TASK MATERIAL:
....
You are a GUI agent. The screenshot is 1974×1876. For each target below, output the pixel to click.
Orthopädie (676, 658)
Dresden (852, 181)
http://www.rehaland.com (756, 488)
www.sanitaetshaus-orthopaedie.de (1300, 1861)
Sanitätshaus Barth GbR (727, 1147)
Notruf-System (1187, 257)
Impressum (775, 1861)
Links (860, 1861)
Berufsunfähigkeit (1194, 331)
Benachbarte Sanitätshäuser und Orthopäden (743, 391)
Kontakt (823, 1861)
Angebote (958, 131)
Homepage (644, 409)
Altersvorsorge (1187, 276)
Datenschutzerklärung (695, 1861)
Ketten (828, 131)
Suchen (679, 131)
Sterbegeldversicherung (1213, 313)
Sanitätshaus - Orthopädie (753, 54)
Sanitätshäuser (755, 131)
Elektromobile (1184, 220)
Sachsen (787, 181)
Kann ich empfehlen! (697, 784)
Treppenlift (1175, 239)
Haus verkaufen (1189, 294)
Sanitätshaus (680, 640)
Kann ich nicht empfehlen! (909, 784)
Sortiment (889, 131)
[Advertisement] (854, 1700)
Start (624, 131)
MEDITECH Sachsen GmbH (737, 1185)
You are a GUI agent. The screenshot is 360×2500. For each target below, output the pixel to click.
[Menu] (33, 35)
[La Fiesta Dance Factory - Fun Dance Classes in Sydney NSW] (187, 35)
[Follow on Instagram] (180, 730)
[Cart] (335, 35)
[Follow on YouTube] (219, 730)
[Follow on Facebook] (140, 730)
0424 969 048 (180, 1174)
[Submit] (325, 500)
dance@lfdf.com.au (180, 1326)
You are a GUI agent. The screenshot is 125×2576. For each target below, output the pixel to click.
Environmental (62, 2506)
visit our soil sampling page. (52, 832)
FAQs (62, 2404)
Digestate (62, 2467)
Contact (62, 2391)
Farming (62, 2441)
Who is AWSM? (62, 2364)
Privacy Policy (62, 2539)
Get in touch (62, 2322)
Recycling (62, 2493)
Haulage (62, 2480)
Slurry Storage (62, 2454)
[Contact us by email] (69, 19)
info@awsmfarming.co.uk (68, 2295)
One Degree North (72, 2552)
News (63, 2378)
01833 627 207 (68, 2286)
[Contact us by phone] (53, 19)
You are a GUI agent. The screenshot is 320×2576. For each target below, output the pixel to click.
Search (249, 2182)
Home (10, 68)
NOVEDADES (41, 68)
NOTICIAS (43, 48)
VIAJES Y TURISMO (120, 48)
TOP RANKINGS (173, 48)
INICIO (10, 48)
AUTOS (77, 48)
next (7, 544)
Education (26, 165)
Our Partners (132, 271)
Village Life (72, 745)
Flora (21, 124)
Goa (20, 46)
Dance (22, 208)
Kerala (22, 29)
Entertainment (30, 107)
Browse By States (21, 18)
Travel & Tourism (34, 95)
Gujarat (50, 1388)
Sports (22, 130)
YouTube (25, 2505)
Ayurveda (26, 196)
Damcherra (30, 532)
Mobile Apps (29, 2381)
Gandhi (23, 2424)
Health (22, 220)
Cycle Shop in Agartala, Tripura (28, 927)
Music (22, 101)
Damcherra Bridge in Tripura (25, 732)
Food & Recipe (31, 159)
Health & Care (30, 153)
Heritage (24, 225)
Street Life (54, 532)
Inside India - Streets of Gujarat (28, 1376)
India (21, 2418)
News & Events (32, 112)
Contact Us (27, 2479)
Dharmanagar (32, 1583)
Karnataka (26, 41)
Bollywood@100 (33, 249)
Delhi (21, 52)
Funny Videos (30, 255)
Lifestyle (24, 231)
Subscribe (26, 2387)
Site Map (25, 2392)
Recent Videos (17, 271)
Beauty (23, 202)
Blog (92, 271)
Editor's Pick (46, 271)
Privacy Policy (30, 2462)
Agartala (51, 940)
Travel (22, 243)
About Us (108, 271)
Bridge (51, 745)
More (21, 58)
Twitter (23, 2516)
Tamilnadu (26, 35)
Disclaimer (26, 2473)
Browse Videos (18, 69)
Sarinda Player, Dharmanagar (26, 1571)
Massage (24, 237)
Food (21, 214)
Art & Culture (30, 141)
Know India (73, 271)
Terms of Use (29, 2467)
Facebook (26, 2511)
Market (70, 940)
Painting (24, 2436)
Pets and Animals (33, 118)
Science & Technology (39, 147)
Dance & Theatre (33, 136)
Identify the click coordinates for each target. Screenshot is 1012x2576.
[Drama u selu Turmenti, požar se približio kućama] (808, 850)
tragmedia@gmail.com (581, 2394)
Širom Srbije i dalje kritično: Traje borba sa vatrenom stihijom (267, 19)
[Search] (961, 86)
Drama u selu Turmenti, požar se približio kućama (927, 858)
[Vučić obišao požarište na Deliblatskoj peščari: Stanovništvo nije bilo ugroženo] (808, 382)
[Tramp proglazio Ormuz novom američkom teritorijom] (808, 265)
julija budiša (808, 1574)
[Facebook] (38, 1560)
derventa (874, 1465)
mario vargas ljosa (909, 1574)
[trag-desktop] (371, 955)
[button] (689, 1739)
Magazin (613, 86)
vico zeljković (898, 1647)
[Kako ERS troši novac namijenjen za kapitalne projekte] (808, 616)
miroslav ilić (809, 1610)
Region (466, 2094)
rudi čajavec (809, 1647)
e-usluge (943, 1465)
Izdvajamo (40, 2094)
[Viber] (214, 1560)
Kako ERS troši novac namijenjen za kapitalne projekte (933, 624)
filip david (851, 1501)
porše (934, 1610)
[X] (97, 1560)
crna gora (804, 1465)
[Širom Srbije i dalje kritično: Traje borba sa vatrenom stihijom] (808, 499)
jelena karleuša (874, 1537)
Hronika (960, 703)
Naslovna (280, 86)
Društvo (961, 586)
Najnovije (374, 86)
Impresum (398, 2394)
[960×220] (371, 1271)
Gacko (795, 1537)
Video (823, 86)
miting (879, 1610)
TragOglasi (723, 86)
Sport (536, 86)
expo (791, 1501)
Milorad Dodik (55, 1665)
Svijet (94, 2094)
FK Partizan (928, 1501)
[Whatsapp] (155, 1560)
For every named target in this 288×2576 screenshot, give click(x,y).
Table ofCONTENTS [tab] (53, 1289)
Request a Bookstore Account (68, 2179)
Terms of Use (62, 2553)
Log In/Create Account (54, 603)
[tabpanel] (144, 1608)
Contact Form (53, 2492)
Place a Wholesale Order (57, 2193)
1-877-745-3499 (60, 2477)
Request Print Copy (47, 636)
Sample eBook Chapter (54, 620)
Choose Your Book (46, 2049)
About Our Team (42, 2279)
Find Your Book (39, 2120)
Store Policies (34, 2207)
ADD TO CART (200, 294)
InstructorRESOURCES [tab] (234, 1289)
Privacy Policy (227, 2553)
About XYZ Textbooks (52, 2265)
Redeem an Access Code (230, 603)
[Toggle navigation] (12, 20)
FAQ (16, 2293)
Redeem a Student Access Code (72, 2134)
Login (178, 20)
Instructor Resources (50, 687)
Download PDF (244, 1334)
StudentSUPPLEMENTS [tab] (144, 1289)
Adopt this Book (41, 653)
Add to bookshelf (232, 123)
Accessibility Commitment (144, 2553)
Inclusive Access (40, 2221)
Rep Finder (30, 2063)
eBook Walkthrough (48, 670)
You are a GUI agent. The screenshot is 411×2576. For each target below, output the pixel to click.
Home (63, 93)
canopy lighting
....
ASSIGNED TASK: Look through the entries above and report each line where the string "približio" occurs.

TASK RESPONSE:
[Drama u selu Turmenti, požar se približio kućama] (808, 850)
Drama u selu Turmenti, požar se približio kućama (927, 858)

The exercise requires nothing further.